As usual, I’m not sleeping. I’m standing here, waiting for those twirling lights, my signal from Jonathan to come out into the woods. Almost silently, I grab my flashlight, slip outside of my bedroom, creep slowly down the hall past my parents’ closed door and down the carpeted stairway. It’s still chilly outside in the early spring, so I wrap a coat around myself before leaving through the garage as always, closing the door as gently as possible.  I think my mom knows we do this, but I don’t want any confrontations with my dad. And I sure don’t want any with Jared. I know how he feels about Jonathan.
Jonathan isn’t in my yard. He’s waiting where he always waits, down the path behind my house at the big rock in the woods near Gilmer’s Creek. He sits on the boulder, his two flashlights pointed at the ground in the little clearing, spinning ovals of light slowly on the forest floor. When I see them, I stop and look up at him, and then add my own beam to the whirling white spots, the three flashlights harmonizing as they dance over matted leaves. It makes us both laugh; it always does, this wordless greeting we repeat each time we meet out here, a bit of silliness, like a secret handshake or a code of some kind, something leftover from childhood recess games.
  “Hi,” I say.
  “Hi,” he answers. “It took you longer to wake up tonight.”
I climb the face of the rock, carefully in the dark, hands and feet instinctively knowing where the holds are. “No,” I say,” I wasn’t asleep. I was just reading and I wanted to finish the chapter.”
I can see his face more clearly now, a small disappointment in his eyes.
  “Must have been a good book,” he says.
“Don’t be silly, Jonathan. I came out, didn’t I?”

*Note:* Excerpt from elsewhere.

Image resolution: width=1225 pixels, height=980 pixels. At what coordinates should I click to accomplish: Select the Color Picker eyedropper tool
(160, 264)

  He watches me as I crest the boulder. He can be so moody sometimes. For a moment, he doesn’t respond, but then he smiles gently. “I know. I’m sorry. I just missed you today is all.”

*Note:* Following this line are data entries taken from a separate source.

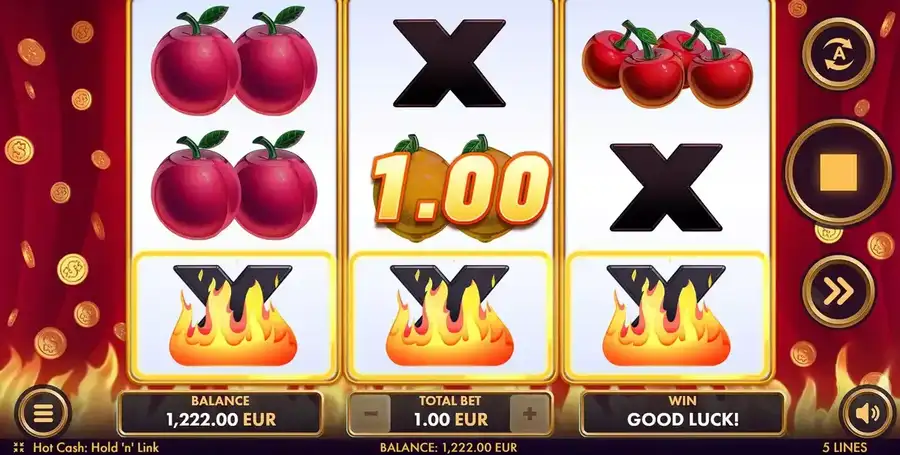The width and height of the screenshot is (900, 455).
Task: Click the cherries symbol in the third reel
Action: tap(667, 63)
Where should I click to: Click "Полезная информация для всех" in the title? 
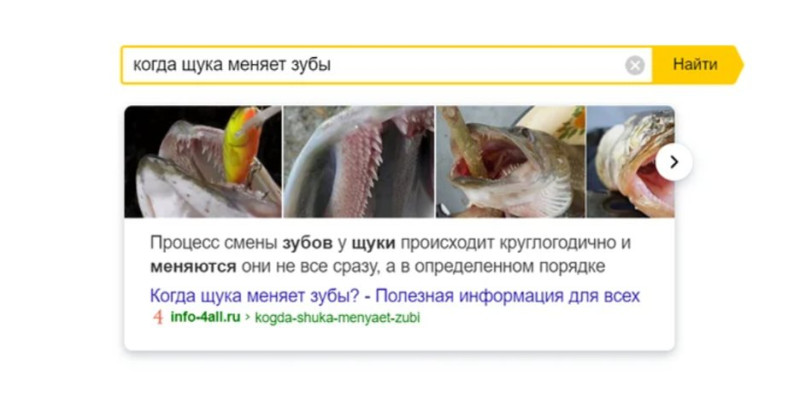coord(508,295)
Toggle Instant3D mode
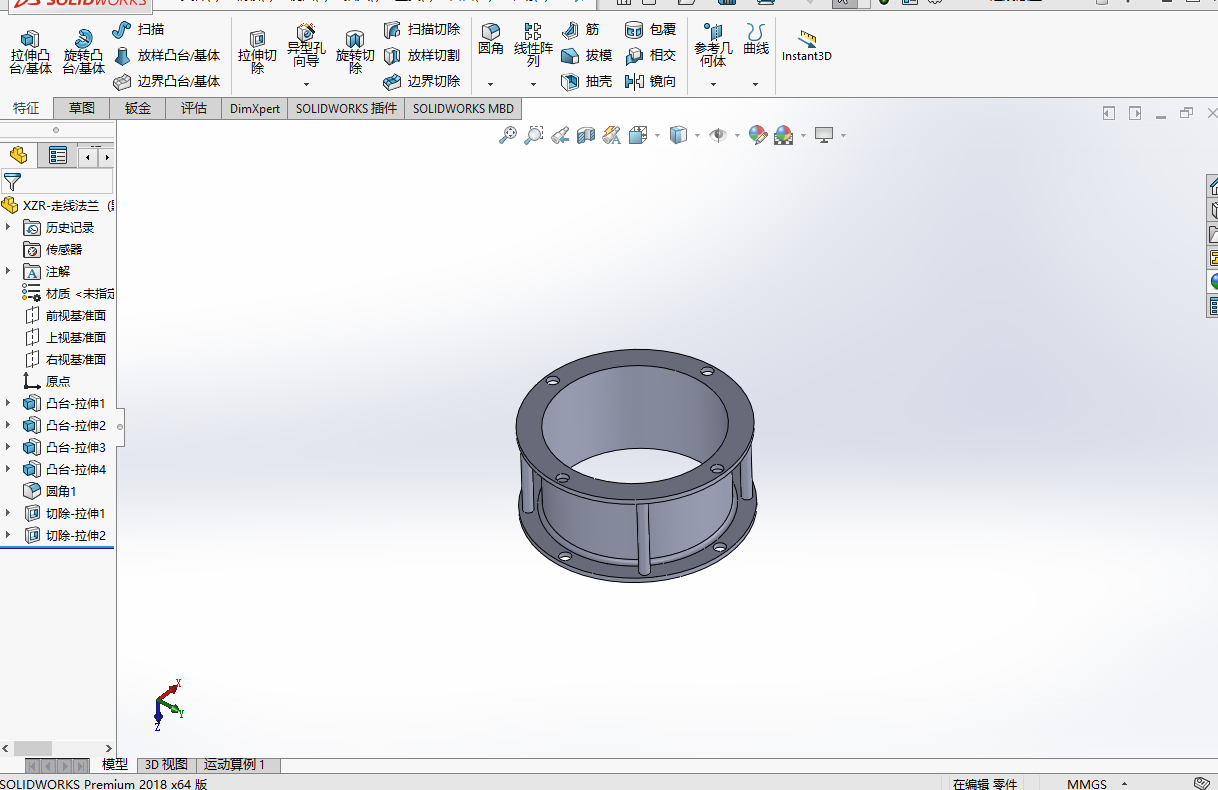1218x790 pixels. coord(806,47)
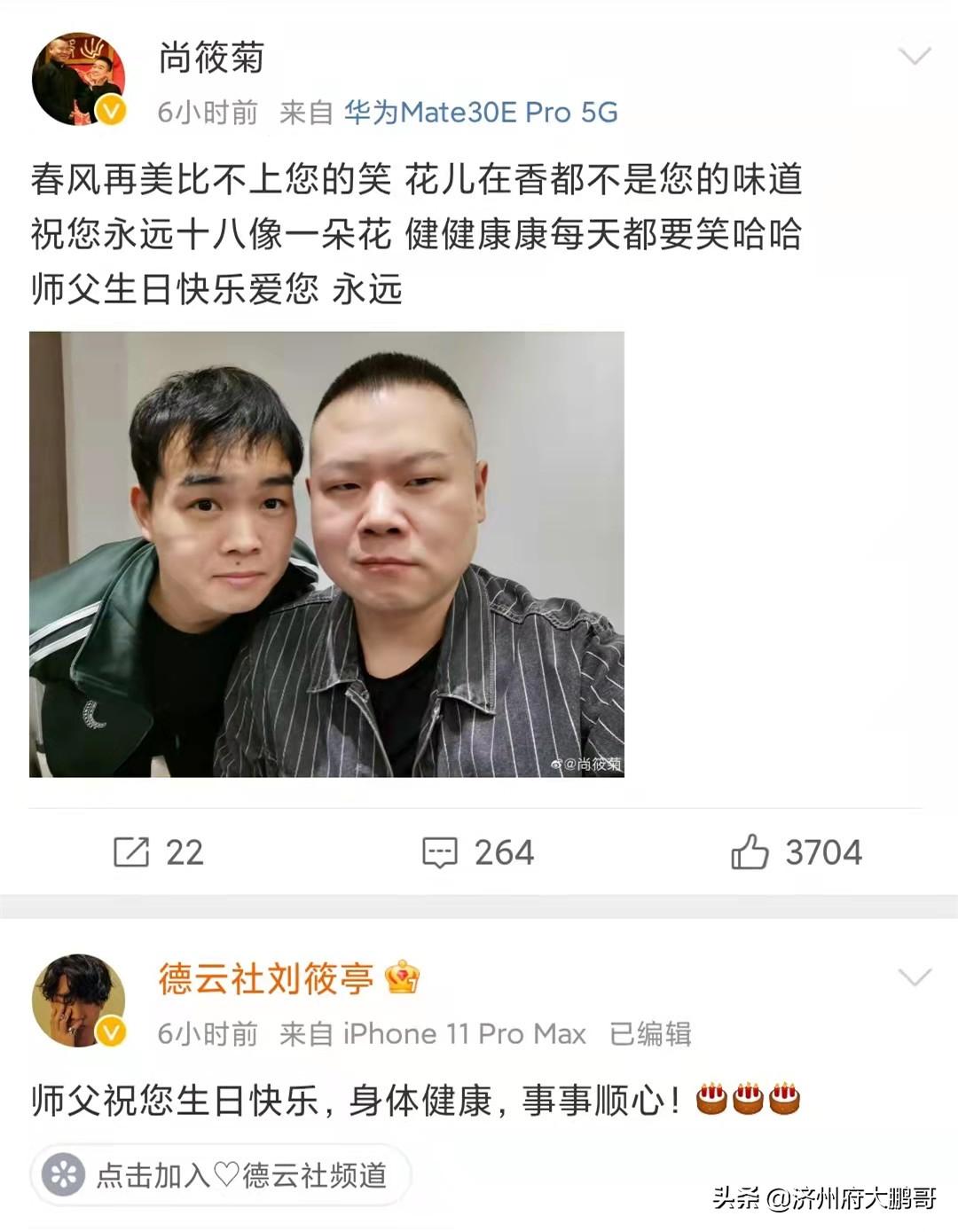
Task: Tap the 点击加入♡德云社频道 button
Action: 221,1175
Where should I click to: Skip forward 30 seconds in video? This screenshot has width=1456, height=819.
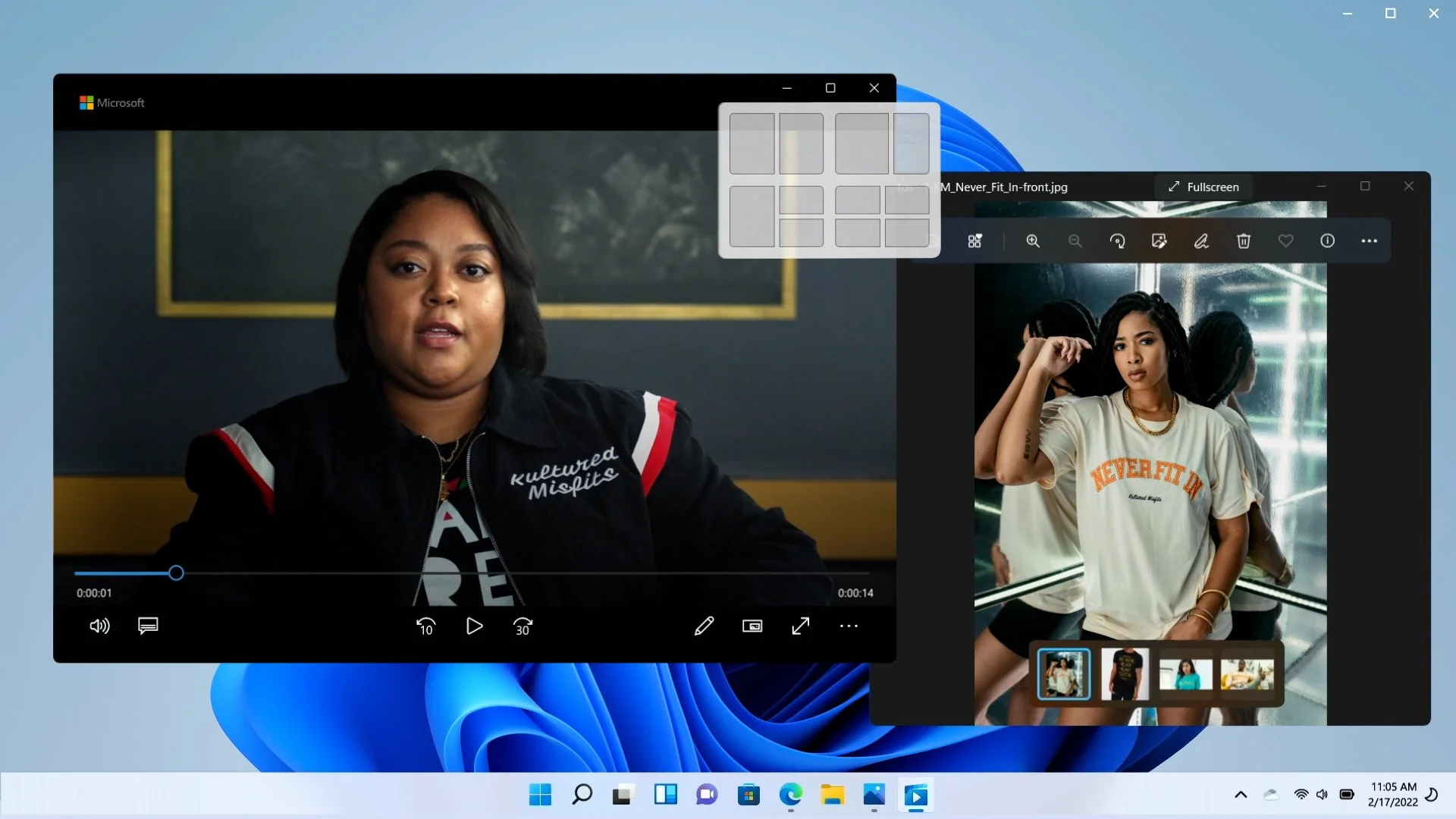point(522,626)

  “You know I had that SAT class after the soccer game,” I say, settling next to him on the rock’s summit.
  He shines one of his lights on my face and watches my eyes. He’s told me how he likes the way they sparkle in the beam. I brush my hair away from my face as I watch him watching me. His gaze is different tonight, and I recognize it. I’ve seen this look so many times, this lost, puzzled look, so strange in its complexity. Most of the time it’s when he thinks I’m not looking. I’ll be walking along with him and catch him with a sideways glance, and there it is: like he’s not looking so much at me as into me, as if he’s seeking something there, but I don’t know what he’s looking for. I’ve spent many nights trying to figure out that look, and now, in the silence of the middle of the night, something about it seems very sad.
  “Are you all right, Jonathan?” I ask.
  “Yeah, fine,” he says, and immediately the look changes to a smile. “Just thinking is all.”
  “About what?”
  “Mostly about school. I don’t know how I’m going to pass that history final. I missed a whole week when I was sick.”
  I touch his arm, returning his smile. “You’ll be fine. You know I’ll help in any way I can, and anyway you’ve always been good in history. Besides,” I add, “you’ve been back in school almost a month. You must have caught up by now.”
An owl sings softly into the night. Jonathan’s face is brighter now and I know that whatever has been on his mind is gone. “Yeah, I guess I’ll be OK. Halloway has just been on my case a bit.” His laugh is almost a sneer. “As if it was my fault I had mono.”
  My hand wills itself into his and my head drops into the crease of his shoulder, contrite, embarrassed.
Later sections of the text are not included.